Hi all, Next weekend I'm playing my Shastvastii for the first time, and after painting the minis themselves, I sort of froze on the base color. I intend to use Astrogranite Debris as with the Cadmus egg (left side, great idea I found on the forum, I think, or on YouTube, to use pistachios for that). Then drybrush the base white, and wash it with a color, stronger on the outside, less on the inside, such as with the Auxilia bot (green base color, right side). I am now unsure whether to choose yellow (the original choice, since it's the complementary color of purple, the main mini color), or blue, or maybe even a reddish orange. I'm very wary of yellow since I find it such a tough color to get right and blue and orange may be causing a color overload on minis which already have 4-5 colors on it. If you do mainly-purple Shasvastii, what colours have you successfully used for bases? Or what would you suggest for me with the colors I've used on the mentor, above? Thanks in advance for pointers, tips, and examples! :)
@Florian Hanke I think the green in the picture works well with your color choices. I think the other skins colors you mentioned (yellow, blue, orange) wouldn't look as good as what you have right now. As for the bases I'd pick a theme and stick with it. Are your Shasvastii currently in urban rubble, a jungle/forest, inside a technological structure, or something else entirely? Whatever the case may be I'd base their environment accordingly regardless of their color scheme. Whether it is bases from scratch or premade ones bought from somebody else.
both would look decent. I personally do the astrodebis style, except I glued additional rubles before painting, and used sepia and black ink to add variation before dry brushing.
Thanks @Golem2God and @Cannon Fodder ! This helps – my base game is not yet where I want it to be, so I'll probably keep it simple and do a similar base as I already have with the Auxilia bot (Astrodebris, outside-in green wash, light highlighting), but with a bit more debris added. @Cannon Fodder How do you use the sepia/black inks on your bases, do you have example pictures or a web page?

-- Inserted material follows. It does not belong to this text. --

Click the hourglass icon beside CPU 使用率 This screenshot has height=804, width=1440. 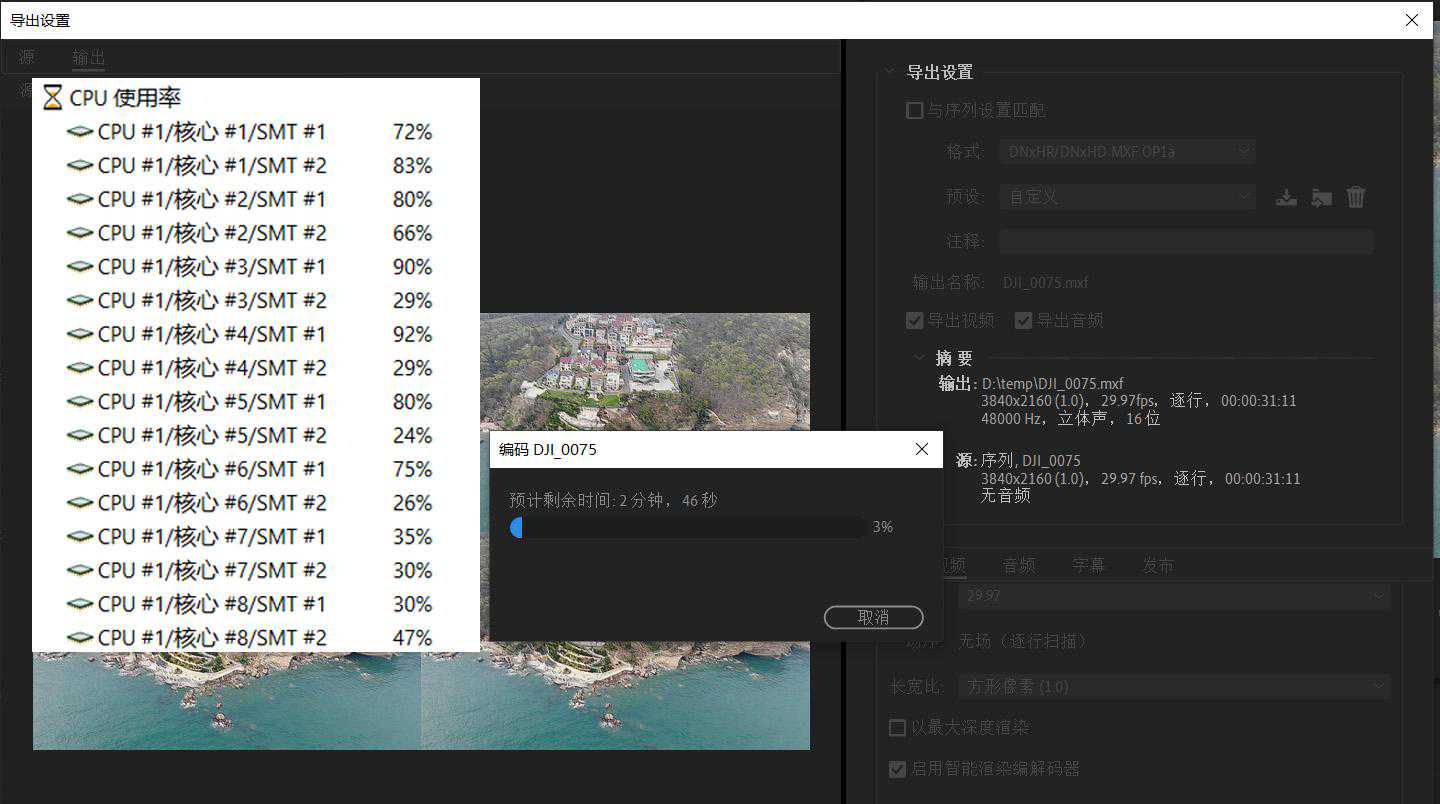point(53,98)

@Florian Hanke here is my foxhole marker. I put the black ink in the crevasses in the rocks to accentuate the shadows, and a bit of sepia on the flat areas. It's a lot more prominent before the dry brushing. but once you dry brush its blends in and just adds a little variations to the base. If you don't add tactical rocks to your base, use the black to cast a shadow from your models foot. It will look odd before you dry brush but it becomes a lot more subtle afterwards. This is my go to basing style now. I like the fact you can do it after the model is painted. Also the grey is fairly neutral and does with any paint job.
Nice! I noticed I have a similar basing style: I just don't highlight the area where the trooper's shadow would be, to make it shadowy-looking. I like that you are inking it in black, which should improve the style I have by adding more depth to it. Thanks for that! Also, when applying the Astrodebris, I noticed to have fairly neutral bases with the perhaps a bit too much highlighted minis (Shasvastii were supposed to be a lurking-in-the-shadows alien race, oops) could provide some contrast and have the minis "pop" a bit more: So I guess I'll also ink black, and try the sepia, then highlight very lightly with green on the outer edge of the base, to simulate a very soft shadow towards the middle. Thanks again!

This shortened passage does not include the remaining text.